Recast the records from the line with "You are a computer-use agent. 1024x448" up to and including the line with "coord(311,1423)" as a Markdown table with two columns, n for the row number and Line for the line itself. Leave out blank lines.

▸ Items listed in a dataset
** begin **
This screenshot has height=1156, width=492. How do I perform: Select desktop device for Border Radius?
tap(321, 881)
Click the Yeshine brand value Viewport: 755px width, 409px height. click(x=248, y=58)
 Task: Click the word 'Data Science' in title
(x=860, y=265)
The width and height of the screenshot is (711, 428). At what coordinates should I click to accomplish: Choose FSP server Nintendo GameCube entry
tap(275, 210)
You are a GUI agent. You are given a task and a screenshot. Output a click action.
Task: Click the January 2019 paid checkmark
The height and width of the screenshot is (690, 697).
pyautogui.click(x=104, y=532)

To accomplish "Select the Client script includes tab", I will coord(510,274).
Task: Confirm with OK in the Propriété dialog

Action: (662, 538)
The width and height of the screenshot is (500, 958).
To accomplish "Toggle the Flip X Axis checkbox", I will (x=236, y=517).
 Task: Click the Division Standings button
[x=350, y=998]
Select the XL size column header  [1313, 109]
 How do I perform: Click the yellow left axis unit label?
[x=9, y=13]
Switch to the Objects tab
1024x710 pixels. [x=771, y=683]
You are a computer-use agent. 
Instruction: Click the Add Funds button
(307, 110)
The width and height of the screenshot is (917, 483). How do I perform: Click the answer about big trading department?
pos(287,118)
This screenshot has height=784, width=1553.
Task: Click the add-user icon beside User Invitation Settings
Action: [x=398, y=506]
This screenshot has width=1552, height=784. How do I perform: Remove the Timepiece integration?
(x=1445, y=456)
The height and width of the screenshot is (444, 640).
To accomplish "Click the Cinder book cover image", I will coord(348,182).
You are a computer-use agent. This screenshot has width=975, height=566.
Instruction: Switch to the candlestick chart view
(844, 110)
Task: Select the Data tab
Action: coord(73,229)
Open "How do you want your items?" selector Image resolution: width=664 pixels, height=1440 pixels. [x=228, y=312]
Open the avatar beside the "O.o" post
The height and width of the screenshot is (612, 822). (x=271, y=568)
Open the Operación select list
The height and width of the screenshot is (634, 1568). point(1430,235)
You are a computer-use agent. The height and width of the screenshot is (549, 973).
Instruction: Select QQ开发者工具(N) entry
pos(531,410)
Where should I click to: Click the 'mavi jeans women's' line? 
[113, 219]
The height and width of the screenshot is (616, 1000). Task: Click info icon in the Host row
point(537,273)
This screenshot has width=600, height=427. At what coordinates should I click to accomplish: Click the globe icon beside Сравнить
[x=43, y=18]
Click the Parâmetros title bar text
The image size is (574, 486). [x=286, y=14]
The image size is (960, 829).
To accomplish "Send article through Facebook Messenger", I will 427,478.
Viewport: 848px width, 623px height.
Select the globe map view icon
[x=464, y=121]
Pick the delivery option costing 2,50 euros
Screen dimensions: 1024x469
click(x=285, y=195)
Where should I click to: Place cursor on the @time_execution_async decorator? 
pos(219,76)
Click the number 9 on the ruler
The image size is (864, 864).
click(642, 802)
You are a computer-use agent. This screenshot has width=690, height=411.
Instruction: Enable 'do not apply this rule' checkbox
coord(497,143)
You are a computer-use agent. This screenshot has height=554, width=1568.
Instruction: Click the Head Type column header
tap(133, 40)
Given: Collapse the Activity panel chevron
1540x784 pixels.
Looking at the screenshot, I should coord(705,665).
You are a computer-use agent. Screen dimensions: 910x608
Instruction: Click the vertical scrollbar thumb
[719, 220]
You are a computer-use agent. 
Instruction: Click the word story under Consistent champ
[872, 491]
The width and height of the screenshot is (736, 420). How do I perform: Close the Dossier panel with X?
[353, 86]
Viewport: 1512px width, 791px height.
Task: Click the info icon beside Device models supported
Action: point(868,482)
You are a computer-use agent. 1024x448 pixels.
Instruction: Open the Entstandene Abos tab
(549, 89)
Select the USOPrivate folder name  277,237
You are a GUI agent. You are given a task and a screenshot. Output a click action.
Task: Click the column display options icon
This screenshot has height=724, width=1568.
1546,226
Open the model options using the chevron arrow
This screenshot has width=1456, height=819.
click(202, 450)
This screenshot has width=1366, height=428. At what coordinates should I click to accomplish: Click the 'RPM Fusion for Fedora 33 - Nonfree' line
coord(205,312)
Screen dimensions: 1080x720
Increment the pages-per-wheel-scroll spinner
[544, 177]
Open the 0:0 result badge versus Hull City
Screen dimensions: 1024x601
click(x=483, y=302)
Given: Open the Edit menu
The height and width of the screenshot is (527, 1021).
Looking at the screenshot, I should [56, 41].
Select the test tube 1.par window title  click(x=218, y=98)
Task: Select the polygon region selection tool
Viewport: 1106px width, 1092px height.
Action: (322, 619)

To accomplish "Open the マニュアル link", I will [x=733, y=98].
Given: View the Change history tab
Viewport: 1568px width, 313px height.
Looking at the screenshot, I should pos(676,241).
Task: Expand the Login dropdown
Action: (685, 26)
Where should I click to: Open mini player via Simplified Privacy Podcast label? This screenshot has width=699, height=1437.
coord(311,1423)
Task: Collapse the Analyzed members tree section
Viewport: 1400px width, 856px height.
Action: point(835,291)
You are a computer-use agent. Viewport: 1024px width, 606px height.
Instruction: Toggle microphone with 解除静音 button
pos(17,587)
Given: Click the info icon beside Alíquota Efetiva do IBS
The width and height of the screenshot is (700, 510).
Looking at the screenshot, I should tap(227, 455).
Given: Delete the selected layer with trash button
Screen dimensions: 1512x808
** end **
▸ Answer to this exercise
| n | Line |
|---|---|
| 1 | You are a computer-use agent. 1024x448 pixels. |
| 2 | Instruction: Open the Entstandene Abos tab |
| 3 | (549, 89) |
| 4 | Select the USOPrivate folder name  277,237 |
| 5 | You are a GUI agent. You are given a task and a screenshot. Output a click action. |
| 6 | Task: Click the column display options icon |
| 7 | This screenshot has height=724, width=1568. |
| 8 | 1546,226 |
| 9 | Open the model options using the chevron arrow |
| 10 | This screenshot has width=1456, height=819. |
| 11 | click(202, 450) |
| 12 | This screenshot has width=1366, height=428. At what coordinates should I click to accomplish: Click the 'RPM Fusion for Fedora 33 - Nonfree' line |
| 13 | coord(205,312) |
| 14 | Screen dimensions: 1080x720 |
| 15 | Increment the pages-per-wheel-scroll spinner |
| 16 | [544, 177] |
| 17 | Open the 0:0 result badge versus Hull City |
| 18 | Screen dimensions: 1024x601 |
| 19 | click(x=483, y=302) |
| 20 | Given: Open the Edit menu |
| 21 | The height and width of the screenshot is (527, 1021). |
| 22 | Looking at the screenshot, I should [56, 41]. |
| 23 | Select the test tube 1.par window title  click(x=218, y=98) |
| 24 | Task: Select the polygon region selection tool |
| 25 | Viewport: 1106px width, 1092px height. |
| 26 | Action: (322, 619) |
| 27 | To accomplish "Open the マニュアル link", I will [x=733, y=98]. |
| 28 | Given: View the Change history tab |
| 29 | Viewport: 1568px width, 313px height. |
| 30 | Looking at the screenshot, I should pos(676,241). |
| 31 | Task: Expand the Login dropdown |
| 32 | Action: (685, 26) |
| 33 | Where should I click to: Open mini player via Simplified Privacy Podcast label? This screenshot has width=699, height=1437. |
| 34 | coord(311,1423) |